Deuxièmement, l’autorisation d’utiliser ces substances dangereuses résoudra-t-elle le problème de la campagne de 2020 ? Évidemment non, puisque les néonicotinoïdes appliqués à la graine n’auront d’effet que sur la récolte suivante.
Troisièmement, la filière betterave est-elle réellement dans une impasse technique ? Non, encore une fois. Dans son rapport de 2018, l’Anses s’est montrée formelle : seuls 6 cas sur les 130 usages autorisés des néonicotinoïdes étudiés n’ont pas permis de trouver de solution de substitution, et les betteraves n’en faisaient pas partie.
La filière betterave-sucre elle-même voit désormais une issue à cette impasse. Ainsi, le 2 octobre dernier, elle a remis au ministre de l’agriculture un plan de prévention pour accélérer la transition vers une culture de la betterave sans néonicotinoïdes. La filière s’engage notamment à « mettre en pratique toutes les solutions alternatives aux néonicotinoïdes ». Il y a donc non pas d’impasse technique, mais un simple retard. (M. le ministre manifeste son étonnement.)
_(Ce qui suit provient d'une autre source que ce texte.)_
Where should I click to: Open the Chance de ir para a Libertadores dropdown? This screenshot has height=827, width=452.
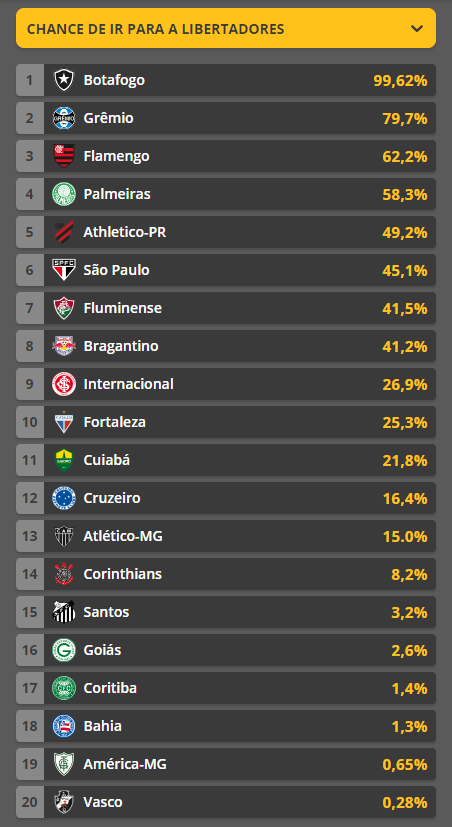226,28
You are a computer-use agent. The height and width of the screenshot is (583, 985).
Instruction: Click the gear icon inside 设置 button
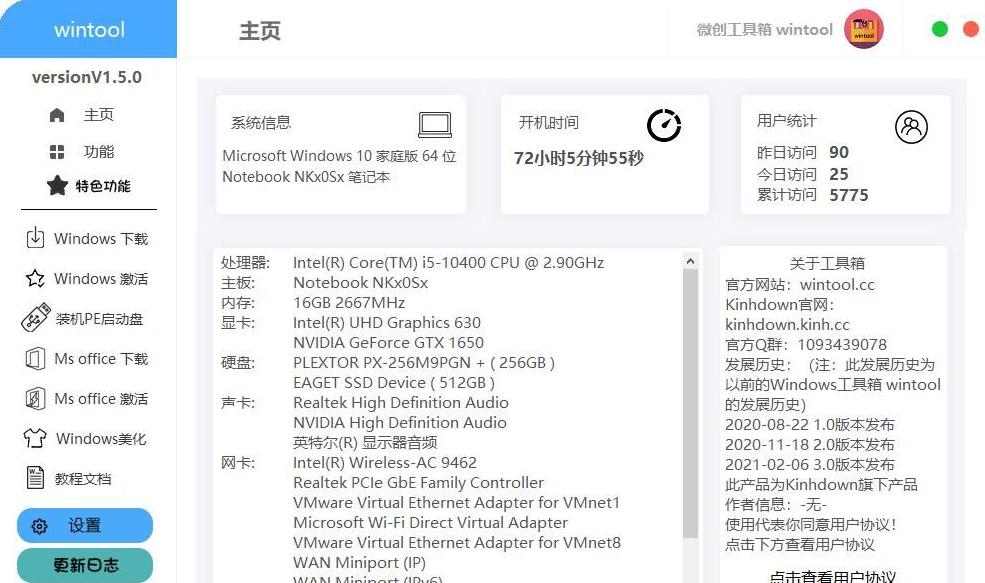pos(40,526)
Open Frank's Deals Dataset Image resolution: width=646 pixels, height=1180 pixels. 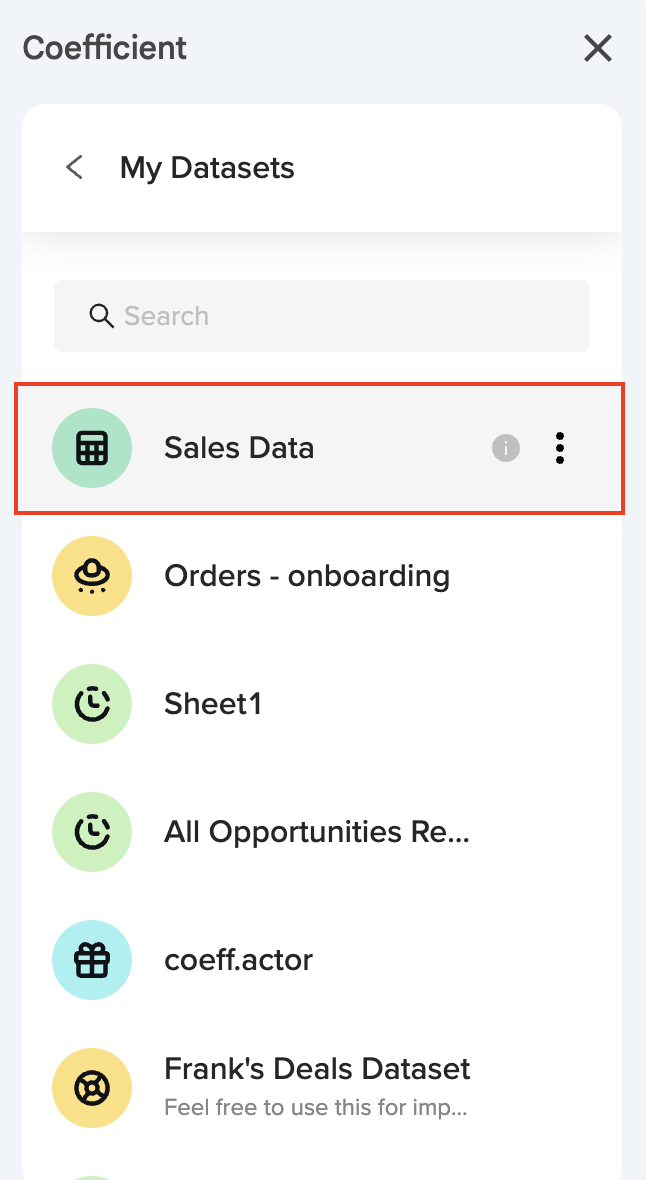click(317, 1068)
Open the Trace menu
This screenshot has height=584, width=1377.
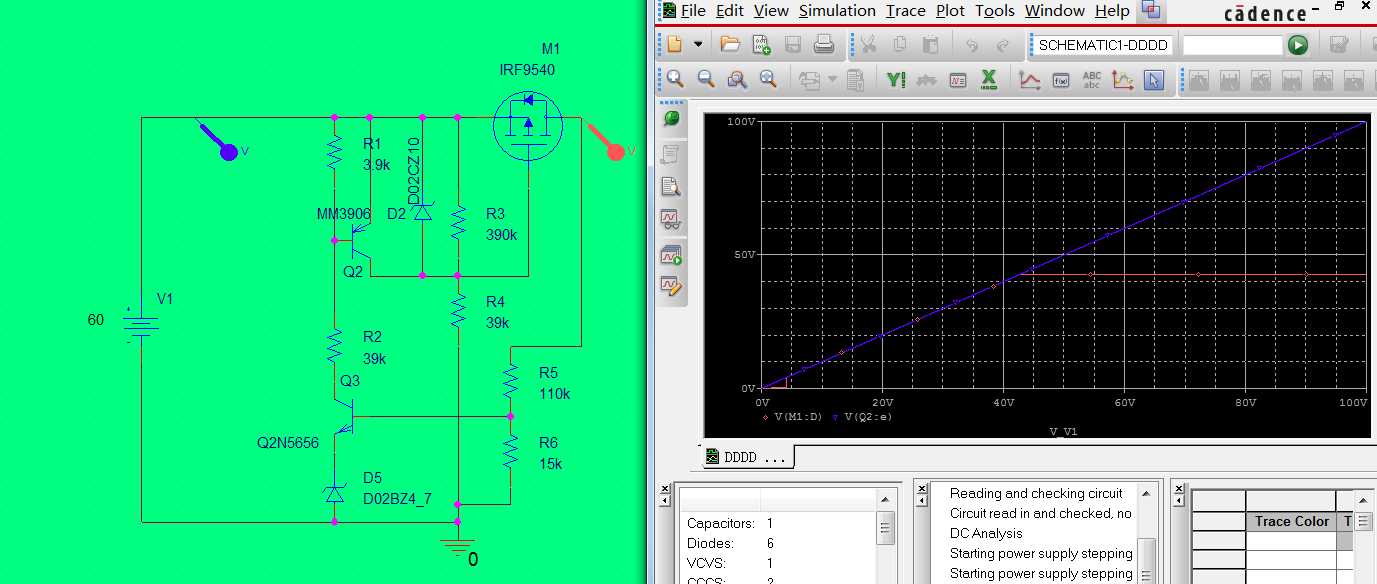pyautogui.click(x=905, y=11)

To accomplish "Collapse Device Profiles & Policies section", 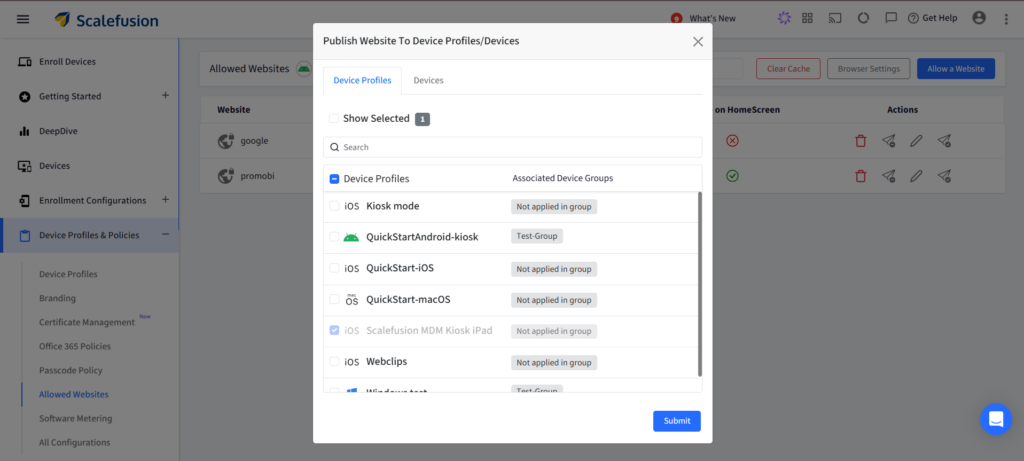I will pyautogui.click(x=165, y=235).
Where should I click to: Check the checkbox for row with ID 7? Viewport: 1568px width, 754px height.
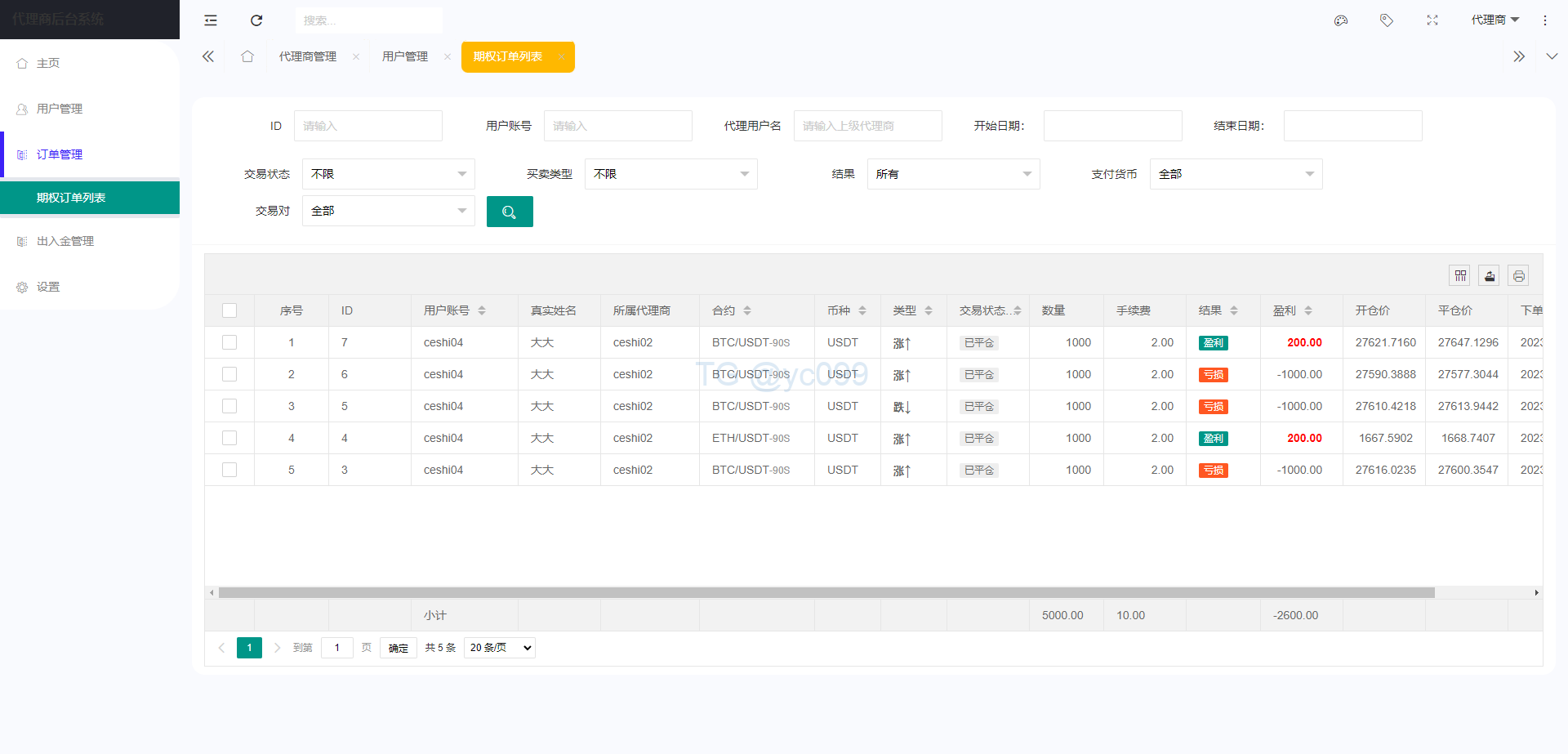pos(229,342)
D’ailleurs – tant pis, monsieur le ministre, si vous n’êtes pas d’accord ! –, ce retard n’aurait pas été le même si, dès la loi pour la conquête de la biodiversité, votée en 2016, la filière s’était saisie du nécessaire travail à mener pour dégager ces nouvelles solutions.
Quatrièmement, la réponse à ce retard peut-elle être un recul de notre législation environnementale ? Non, mille fois non : nous avons déjà pris trop de retard face à l’urgence environnementale, au-delà de la seule question climatique.
La biodiversité est tout aussi menacée par les activités humaines : un million d’espèces animales ou végétales sont menacées d’extinction, soit une espèce sur huit ! Plus personne n’ignore le rôle joué par les insectes pollinisateurs dans la préservation de cette biodiversité. Plus personne n’ignore non plus le rôle des néonicotinoïdes dans la disparition des abeilles.
L’Union nationale de l’apiculture française, l’UNAF, estime ainsi que 300 000 ruches sont anéanties chaque année à cause des néonicotinoïdes – d’où leur surnom « tueurs d’abeilles ».
Pour nous rassurer, le Gouvernement avance que les plants de betteraves ne produisent pas de fleurs mellifères. Mais les fleurs ne sont pas la seule source de mellification, sinon il n’y aurait pas de miel de sapin !
Tout comme les apiculteurs de la Fédération nationale des syndicats d’exploitants agricoles, la FNSEA, que nous avons auditionnés au Sénat, le président de la section apicole de la fédération départementale des syndicats d’exploitants agricoles, la FDSEA, de mon département, Philippe Barrière, m’expliquait la semaine dernière que les abeilles fabriquent aussi du miel de miellat à partir des excréments de pucerons.